Thursday, November 15, 2012

Some vim hacks

1. BlurSave

" Add ability to save named files when vim loses focus.
if exists("g:loaded_plugin_blursave")
 finish
endif
let g:loaded_plugin_blursave = 1
let s:active = 0

function BlurSaveAutocmdHook()
 if s:active
  silent! wa
 endif
endfunction

autocmd FocusLost * call BlurSaveAutocmdHook()
command BlurSaveOn let s:active = 1
command BlurSaveOff let s:active = 0
Save to ~/.vim/plugin/blursave.vim (or vimfiles\plugin\blursave.vim for Windows) and you now have a :BlurSaveOn command: every time your gvim (or Windows console vim) loses focus, named buffers will be saved.

My plan here is to develop a Mojolicious app in Windows gvim, with the files in a folder shared with a VirtualBox VM.  With blursave, when I Alt+Tab to the browser, vim saves and morbo reloads.

2. Graceful Fallback

The vim function exists() can test just about anything.
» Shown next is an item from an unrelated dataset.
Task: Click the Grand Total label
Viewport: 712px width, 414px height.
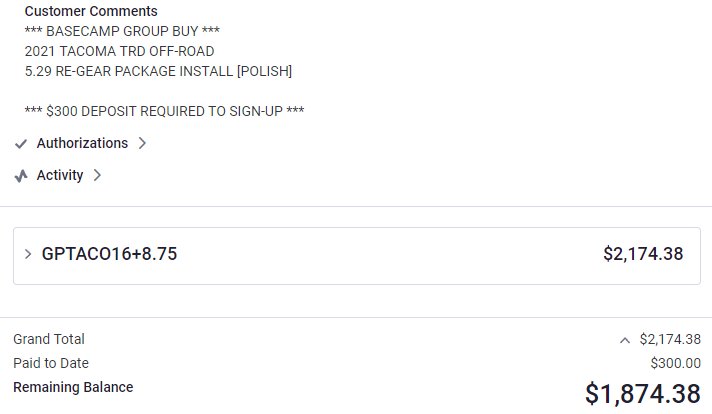Action: point(49,339)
I now have this stanza in my ~/.vim/syntax/after/mkd.vim:
" Engage UniCycle plugin, if loaded
if exists(":UniCycleOn")
    UniCycleOn
endif
Now, whenever I'm writing a new blog post for propaganda, I don't have to remember to run :UniCycleOn manually.

3. Extension remapping

Due to the disagreement on various systems as to what markdown should be called (Nocs for iOS offers just about every option except .mkd, while that happens to be the preferred extension for the syntax file I have for it—actually named mkd.vim), I also link .md to the mkd syntax in ~/.vimrc:
" .md => markdown
autocmd BufRead,BufNewFile *.md  setlocal filetype=mkd 
This lets me make Nocs-friendly Markdown files and still have vim highlight them.